:: EXERCISE PROMPT ::
Throughout the records below, find each line holding "header" and copy it.

[Collected data entries]
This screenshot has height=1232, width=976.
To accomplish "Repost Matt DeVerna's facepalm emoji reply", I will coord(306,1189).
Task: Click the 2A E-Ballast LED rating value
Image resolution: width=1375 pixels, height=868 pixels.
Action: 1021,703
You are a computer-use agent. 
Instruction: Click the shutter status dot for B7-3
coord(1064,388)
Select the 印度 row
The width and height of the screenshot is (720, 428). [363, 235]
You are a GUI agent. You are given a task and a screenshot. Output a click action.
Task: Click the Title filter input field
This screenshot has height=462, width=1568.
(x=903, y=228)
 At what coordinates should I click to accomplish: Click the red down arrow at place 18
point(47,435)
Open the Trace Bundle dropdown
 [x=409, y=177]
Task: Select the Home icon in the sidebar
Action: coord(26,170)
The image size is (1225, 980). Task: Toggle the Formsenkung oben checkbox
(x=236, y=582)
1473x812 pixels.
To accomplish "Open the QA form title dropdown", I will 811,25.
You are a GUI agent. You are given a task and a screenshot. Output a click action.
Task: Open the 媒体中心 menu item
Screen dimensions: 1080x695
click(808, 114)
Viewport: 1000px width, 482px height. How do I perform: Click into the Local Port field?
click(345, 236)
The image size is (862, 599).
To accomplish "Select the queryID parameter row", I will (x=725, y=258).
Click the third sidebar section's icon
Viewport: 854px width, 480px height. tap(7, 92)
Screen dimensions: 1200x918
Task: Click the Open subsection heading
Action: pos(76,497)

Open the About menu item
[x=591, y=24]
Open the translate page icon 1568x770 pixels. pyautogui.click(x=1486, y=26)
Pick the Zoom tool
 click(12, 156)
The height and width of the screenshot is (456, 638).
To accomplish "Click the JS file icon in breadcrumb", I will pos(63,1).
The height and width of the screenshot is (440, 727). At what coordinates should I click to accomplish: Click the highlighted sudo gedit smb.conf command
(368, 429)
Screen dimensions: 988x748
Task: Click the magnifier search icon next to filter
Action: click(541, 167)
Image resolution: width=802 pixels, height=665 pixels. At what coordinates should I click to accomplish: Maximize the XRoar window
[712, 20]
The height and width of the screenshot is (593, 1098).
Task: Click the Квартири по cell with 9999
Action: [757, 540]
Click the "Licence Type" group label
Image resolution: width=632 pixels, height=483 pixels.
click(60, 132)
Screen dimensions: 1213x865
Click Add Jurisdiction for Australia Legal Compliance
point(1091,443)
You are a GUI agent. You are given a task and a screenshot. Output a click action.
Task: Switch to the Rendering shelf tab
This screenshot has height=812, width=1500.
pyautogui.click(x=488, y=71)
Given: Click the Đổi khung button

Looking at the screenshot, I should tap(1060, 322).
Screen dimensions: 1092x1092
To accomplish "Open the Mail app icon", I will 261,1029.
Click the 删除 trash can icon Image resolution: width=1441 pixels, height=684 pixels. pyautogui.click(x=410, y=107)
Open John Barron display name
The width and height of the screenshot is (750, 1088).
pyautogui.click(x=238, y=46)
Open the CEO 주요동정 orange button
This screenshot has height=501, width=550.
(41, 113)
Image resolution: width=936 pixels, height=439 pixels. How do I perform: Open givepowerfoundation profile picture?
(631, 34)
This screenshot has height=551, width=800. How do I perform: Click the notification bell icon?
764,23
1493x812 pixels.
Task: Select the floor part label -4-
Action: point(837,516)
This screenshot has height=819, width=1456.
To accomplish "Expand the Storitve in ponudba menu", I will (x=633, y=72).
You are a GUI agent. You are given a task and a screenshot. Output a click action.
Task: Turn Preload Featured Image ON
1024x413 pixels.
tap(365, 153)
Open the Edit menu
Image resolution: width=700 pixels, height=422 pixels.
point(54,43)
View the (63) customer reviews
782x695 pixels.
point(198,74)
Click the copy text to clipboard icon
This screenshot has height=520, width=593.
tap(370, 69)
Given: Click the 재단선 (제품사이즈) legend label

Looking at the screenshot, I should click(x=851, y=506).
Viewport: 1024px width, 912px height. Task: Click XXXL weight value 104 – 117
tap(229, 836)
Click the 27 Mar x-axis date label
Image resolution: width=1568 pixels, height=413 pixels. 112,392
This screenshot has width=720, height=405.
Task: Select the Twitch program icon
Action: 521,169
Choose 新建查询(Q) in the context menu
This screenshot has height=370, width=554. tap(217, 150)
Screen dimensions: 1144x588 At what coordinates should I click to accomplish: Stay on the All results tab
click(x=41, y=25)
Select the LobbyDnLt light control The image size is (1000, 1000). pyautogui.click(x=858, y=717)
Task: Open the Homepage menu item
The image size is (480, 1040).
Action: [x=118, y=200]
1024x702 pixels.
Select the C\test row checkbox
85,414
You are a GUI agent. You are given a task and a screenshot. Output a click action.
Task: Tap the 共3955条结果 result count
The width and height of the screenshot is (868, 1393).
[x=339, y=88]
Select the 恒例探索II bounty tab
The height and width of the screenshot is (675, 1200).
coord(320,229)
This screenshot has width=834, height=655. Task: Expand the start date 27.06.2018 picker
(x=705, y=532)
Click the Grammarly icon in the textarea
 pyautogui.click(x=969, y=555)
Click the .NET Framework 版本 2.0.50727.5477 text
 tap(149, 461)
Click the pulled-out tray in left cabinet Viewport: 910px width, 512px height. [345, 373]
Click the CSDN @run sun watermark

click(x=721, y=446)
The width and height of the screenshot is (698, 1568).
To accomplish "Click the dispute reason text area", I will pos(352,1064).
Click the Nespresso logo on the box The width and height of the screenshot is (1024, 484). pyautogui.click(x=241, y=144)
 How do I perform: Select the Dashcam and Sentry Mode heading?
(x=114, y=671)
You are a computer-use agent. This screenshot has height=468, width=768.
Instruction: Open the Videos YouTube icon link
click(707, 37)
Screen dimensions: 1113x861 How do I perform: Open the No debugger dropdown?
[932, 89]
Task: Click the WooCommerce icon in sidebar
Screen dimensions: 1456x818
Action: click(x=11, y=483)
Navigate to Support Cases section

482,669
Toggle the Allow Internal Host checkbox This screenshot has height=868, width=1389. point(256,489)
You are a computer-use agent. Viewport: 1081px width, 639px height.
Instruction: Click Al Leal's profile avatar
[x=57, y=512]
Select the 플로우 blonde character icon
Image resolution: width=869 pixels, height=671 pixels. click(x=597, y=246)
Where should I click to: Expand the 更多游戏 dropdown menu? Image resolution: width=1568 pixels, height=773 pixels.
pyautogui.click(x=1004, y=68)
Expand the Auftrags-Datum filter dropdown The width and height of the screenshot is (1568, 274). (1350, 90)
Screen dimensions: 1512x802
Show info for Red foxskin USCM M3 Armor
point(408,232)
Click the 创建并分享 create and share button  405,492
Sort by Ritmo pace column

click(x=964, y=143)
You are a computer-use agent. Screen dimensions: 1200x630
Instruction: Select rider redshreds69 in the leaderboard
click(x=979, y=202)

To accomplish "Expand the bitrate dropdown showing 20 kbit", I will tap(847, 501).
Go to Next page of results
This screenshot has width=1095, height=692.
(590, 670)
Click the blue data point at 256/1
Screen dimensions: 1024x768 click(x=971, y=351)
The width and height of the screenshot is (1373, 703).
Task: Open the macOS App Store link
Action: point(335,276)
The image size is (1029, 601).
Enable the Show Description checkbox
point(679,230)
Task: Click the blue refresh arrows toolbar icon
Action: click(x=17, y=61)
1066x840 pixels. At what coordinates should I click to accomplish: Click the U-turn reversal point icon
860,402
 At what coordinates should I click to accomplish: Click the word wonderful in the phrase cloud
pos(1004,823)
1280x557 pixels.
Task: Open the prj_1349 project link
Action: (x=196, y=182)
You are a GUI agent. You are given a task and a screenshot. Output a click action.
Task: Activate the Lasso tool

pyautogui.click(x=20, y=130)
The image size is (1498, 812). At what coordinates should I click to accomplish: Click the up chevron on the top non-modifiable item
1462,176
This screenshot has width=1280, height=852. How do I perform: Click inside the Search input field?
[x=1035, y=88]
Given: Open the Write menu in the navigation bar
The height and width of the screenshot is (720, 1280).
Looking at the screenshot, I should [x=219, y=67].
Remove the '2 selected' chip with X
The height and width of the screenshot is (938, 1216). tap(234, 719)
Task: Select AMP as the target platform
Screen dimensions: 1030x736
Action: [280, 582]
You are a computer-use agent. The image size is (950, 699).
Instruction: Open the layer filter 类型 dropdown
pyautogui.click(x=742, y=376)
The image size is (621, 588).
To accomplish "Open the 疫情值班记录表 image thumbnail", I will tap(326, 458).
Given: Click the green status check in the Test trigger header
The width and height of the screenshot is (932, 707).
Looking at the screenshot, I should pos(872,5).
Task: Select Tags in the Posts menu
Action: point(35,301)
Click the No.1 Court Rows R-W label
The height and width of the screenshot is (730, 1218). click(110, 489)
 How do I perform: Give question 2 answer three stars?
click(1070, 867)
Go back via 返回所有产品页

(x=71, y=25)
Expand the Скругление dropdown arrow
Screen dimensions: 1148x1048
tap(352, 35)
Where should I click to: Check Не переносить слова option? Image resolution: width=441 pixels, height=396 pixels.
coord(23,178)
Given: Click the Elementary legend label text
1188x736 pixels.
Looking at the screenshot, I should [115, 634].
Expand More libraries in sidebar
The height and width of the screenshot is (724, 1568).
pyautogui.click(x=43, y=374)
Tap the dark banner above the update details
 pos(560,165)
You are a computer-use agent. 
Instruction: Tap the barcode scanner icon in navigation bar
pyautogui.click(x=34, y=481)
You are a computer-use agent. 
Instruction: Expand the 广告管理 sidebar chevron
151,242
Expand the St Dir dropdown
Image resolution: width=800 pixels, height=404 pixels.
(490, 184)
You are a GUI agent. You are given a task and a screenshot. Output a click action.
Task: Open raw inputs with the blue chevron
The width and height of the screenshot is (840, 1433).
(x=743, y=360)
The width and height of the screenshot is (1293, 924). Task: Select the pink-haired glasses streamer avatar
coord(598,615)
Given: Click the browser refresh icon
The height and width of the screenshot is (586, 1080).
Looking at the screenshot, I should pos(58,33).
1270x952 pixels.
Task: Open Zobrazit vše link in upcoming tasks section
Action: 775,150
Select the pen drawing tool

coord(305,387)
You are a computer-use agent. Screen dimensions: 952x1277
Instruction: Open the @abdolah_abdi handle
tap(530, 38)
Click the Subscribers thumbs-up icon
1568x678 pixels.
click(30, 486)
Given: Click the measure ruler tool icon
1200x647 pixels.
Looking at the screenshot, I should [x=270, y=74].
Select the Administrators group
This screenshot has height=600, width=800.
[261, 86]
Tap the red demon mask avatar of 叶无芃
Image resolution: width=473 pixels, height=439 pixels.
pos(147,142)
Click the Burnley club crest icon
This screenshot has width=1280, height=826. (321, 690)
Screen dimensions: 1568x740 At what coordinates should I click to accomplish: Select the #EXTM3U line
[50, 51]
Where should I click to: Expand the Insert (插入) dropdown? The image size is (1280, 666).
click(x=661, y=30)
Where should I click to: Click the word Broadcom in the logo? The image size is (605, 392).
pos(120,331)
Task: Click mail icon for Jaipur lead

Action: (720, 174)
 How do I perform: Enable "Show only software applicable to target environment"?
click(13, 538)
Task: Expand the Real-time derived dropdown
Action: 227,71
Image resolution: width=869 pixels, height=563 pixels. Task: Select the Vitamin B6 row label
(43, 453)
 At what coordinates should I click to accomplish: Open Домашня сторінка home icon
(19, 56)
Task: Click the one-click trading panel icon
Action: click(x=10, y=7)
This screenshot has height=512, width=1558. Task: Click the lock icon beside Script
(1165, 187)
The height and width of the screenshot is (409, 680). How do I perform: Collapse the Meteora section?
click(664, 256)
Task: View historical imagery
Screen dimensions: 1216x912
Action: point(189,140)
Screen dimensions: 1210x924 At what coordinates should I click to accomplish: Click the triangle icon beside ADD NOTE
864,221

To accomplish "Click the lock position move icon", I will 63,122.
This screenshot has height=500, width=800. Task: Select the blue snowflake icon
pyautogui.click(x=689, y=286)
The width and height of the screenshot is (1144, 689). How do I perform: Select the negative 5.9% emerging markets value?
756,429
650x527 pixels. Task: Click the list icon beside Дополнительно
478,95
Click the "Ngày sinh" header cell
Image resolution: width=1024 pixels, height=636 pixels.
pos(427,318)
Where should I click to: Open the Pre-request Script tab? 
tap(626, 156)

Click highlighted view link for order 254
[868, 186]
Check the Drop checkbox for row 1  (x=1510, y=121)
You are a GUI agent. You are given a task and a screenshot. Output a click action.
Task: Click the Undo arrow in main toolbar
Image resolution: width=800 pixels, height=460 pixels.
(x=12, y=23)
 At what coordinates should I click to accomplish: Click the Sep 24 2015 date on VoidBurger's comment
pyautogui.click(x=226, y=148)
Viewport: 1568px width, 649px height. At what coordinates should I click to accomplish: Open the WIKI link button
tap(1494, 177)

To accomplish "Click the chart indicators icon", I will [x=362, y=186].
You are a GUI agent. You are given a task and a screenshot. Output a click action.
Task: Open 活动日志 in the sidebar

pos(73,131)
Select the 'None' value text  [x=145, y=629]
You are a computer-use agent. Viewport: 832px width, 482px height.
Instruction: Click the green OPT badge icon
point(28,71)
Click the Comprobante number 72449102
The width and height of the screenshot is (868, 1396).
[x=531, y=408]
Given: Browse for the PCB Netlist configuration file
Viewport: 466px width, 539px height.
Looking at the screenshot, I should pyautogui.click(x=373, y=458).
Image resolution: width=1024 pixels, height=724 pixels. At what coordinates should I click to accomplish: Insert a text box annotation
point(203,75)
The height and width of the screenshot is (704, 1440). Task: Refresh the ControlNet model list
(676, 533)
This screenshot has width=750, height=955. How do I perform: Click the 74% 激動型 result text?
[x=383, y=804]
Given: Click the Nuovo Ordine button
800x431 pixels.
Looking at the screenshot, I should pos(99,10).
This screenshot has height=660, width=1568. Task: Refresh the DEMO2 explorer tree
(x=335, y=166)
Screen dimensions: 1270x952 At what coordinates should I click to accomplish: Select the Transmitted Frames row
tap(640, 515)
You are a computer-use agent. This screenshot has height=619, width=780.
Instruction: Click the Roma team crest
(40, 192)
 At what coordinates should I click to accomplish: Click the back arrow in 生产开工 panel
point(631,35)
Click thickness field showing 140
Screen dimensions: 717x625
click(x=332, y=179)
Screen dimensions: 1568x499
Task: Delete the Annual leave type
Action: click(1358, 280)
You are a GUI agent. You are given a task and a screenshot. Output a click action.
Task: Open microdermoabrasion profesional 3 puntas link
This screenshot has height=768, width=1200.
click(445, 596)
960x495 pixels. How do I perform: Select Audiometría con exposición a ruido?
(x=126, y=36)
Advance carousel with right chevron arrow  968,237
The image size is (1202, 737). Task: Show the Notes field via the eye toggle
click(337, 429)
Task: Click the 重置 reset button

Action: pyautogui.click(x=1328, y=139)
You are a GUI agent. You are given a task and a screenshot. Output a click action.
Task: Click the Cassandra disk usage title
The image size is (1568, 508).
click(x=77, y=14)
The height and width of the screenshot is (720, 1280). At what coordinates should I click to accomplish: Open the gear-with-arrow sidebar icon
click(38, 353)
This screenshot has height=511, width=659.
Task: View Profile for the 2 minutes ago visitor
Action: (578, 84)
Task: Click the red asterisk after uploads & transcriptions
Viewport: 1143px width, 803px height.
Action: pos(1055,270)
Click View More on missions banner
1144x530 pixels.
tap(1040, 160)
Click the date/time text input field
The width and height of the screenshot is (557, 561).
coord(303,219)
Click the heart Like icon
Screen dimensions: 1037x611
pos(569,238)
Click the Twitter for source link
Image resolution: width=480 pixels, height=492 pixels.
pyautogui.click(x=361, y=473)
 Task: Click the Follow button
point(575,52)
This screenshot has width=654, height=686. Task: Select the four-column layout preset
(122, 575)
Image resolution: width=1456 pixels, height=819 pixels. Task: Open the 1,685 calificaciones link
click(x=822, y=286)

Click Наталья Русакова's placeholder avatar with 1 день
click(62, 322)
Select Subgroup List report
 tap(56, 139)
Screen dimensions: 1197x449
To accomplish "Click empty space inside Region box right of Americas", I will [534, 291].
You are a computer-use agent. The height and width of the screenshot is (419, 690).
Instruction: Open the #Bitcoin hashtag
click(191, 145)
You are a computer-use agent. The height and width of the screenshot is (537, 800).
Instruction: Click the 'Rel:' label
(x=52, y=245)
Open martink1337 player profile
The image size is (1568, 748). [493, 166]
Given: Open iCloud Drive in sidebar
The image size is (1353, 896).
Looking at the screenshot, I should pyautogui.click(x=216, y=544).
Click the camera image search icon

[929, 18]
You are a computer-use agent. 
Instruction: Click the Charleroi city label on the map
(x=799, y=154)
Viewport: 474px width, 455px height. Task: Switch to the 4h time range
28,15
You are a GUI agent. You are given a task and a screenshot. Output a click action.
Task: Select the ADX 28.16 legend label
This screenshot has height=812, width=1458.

:: WRITTEN ANSWER ::
Given: Click the green status check in the Test trigger header
Click the "Ngày sinh" header cell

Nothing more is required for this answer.